Saved entries:
- - - - - - -

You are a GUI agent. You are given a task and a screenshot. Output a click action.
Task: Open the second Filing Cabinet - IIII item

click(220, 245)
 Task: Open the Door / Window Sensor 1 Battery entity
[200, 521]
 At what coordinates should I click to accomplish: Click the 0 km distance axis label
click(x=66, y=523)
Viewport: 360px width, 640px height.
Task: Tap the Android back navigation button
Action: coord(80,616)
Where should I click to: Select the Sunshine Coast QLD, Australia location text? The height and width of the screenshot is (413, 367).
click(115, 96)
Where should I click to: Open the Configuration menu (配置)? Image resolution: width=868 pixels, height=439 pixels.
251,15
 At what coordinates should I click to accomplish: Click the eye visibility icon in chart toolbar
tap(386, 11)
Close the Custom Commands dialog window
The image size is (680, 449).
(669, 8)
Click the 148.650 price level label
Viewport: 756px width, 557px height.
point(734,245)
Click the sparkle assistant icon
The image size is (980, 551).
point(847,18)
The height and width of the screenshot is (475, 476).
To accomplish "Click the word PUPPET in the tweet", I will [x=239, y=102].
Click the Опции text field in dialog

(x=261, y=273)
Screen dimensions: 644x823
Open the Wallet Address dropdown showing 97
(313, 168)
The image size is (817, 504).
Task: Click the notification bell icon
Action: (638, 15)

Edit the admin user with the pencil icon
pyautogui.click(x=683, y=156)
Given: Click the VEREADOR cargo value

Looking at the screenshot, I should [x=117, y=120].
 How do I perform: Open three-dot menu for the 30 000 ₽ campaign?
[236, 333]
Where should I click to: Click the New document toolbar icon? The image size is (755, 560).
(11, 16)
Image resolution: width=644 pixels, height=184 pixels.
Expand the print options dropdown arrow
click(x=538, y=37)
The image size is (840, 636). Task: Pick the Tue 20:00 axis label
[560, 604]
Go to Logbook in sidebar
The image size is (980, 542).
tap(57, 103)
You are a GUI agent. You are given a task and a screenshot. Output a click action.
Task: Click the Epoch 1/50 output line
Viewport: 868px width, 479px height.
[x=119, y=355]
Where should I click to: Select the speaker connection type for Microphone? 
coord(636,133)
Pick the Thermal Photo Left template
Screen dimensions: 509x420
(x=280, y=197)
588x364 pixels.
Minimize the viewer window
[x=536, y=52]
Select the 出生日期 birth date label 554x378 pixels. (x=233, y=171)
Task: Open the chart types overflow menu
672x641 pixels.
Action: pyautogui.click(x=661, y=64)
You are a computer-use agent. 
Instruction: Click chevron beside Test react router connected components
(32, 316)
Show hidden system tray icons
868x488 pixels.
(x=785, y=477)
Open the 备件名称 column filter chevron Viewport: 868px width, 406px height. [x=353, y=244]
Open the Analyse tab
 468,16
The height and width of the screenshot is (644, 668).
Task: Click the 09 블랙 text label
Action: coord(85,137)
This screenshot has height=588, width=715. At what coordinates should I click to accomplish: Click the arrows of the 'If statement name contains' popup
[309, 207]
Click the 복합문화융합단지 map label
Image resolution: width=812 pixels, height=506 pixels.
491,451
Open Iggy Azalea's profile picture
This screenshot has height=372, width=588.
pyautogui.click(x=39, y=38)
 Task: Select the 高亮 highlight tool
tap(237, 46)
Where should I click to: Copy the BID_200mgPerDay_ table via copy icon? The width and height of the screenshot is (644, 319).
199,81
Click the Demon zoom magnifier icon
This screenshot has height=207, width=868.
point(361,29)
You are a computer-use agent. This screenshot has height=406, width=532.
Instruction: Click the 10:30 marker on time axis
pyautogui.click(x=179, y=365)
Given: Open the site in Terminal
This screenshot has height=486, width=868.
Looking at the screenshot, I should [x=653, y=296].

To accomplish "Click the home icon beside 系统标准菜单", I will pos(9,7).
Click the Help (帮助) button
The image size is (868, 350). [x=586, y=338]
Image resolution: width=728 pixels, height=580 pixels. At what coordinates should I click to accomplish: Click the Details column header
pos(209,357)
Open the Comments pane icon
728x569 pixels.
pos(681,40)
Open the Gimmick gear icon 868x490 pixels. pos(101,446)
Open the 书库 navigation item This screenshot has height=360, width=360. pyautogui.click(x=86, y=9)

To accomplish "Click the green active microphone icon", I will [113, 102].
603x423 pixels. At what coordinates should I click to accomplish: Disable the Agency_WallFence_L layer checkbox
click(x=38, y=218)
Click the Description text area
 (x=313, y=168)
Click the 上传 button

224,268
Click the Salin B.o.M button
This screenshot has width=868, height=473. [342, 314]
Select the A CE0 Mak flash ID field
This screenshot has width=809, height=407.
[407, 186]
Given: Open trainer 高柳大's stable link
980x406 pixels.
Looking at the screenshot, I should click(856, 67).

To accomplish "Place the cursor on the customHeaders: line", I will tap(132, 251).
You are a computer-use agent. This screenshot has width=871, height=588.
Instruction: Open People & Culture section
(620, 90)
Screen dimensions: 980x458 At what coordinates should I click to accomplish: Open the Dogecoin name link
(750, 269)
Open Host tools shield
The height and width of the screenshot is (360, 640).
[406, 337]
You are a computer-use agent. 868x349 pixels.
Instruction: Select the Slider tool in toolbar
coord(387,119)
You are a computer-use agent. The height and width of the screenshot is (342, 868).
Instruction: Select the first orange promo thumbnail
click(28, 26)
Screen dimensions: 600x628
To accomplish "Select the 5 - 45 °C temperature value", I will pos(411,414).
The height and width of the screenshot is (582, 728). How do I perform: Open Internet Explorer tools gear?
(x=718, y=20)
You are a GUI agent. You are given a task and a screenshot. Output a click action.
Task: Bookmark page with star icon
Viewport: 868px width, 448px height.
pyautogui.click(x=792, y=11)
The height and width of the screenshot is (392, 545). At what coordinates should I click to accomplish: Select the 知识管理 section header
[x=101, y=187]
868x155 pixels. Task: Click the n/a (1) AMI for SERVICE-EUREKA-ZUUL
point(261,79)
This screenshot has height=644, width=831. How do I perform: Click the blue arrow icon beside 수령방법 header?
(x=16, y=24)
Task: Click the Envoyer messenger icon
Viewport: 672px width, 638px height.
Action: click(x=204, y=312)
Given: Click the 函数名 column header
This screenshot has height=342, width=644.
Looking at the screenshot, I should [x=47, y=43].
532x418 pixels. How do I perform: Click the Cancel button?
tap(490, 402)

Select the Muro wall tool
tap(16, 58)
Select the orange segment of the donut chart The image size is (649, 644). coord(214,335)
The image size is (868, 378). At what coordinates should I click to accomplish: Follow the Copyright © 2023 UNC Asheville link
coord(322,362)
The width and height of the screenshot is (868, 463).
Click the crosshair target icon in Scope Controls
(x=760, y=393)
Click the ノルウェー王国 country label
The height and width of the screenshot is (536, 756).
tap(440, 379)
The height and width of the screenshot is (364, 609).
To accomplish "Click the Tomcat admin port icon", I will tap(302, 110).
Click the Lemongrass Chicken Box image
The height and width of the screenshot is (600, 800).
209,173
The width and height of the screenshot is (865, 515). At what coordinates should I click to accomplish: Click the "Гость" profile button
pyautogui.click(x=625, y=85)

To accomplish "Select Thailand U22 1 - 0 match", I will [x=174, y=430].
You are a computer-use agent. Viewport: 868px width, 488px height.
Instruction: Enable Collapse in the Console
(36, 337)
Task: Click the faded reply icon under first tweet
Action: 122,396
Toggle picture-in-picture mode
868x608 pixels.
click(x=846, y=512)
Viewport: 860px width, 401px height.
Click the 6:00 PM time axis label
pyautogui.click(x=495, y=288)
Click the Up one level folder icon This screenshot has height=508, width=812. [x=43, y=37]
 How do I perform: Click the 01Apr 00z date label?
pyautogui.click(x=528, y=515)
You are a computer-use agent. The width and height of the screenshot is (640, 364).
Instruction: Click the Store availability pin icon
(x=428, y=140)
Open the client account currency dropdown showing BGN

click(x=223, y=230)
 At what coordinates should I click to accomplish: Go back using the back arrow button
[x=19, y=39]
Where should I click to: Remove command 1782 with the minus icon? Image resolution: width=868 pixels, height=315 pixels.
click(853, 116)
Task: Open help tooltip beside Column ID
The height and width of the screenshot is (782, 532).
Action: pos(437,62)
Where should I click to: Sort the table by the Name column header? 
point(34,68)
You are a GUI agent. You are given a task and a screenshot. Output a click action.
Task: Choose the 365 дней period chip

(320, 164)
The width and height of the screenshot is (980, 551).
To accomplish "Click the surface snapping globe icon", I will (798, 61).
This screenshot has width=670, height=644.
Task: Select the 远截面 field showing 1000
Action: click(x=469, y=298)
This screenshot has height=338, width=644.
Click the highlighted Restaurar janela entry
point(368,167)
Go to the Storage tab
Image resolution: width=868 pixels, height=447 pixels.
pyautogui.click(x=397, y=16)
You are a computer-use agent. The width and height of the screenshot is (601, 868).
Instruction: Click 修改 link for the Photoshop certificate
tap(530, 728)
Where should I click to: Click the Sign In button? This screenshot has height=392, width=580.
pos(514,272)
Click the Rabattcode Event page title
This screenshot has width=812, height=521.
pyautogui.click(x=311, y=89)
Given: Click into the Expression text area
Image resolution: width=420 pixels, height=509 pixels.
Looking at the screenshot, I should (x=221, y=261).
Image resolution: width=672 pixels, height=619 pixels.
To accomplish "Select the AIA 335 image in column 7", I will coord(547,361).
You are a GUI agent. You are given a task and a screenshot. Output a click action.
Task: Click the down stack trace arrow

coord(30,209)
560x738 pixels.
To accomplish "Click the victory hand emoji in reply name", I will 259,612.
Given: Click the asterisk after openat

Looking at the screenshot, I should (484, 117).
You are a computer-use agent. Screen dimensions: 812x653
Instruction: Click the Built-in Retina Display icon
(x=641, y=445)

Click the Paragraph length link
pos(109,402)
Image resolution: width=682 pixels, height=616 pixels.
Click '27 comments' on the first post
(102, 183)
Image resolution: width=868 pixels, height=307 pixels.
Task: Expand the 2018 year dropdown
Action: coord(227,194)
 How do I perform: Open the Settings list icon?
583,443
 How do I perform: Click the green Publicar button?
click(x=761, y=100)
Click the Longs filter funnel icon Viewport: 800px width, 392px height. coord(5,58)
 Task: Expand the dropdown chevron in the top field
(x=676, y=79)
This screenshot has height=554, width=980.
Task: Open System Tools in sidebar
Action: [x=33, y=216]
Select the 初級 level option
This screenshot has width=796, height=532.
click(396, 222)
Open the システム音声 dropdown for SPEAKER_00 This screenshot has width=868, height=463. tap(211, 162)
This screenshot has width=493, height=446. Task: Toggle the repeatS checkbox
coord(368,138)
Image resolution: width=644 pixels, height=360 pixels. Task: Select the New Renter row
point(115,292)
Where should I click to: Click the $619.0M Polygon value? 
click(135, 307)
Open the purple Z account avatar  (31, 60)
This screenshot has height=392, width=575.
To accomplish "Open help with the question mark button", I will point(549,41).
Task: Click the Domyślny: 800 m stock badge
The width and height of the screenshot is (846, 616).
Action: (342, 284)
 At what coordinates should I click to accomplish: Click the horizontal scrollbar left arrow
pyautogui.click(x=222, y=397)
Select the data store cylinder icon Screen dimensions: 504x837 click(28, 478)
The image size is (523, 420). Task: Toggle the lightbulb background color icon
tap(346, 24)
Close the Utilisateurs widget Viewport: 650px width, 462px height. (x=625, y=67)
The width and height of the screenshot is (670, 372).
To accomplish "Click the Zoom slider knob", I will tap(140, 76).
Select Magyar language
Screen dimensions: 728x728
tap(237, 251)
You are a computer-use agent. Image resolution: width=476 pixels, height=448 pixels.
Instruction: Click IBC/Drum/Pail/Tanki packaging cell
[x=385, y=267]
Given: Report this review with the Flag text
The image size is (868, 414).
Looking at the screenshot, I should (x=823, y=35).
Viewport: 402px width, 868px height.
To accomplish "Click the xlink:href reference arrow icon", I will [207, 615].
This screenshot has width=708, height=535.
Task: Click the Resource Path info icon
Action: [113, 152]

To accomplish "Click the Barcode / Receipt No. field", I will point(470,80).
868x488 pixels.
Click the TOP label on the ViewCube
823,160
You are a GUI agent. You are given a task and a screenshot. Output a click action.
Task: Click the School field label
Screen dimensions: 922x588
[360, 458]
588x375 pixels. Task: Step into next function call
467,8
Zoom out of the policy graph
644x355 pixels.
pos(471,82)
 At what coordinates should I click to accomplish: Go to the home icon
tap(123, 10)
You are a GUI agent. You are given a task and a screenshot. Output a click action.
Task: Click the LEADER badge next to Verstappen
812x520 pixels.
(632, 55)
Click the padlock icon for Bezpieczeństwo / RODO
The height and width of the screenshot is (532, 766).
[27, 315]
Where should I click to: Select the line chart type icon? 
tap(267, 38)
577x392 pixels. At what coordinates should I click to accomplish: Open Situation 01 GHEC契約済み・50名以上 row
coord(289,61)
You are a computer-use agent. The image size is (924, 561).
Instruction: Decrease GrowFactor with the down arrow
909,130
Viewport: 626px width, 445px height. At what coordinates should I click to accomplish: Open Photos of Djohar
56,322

- - - - - - -

* **Prompt**
Scan the entries above and copy each line where "picture" occurs.

* **Result for this task**
Open Iggy Azalea's profile picture
Toggle picture-in-picture mode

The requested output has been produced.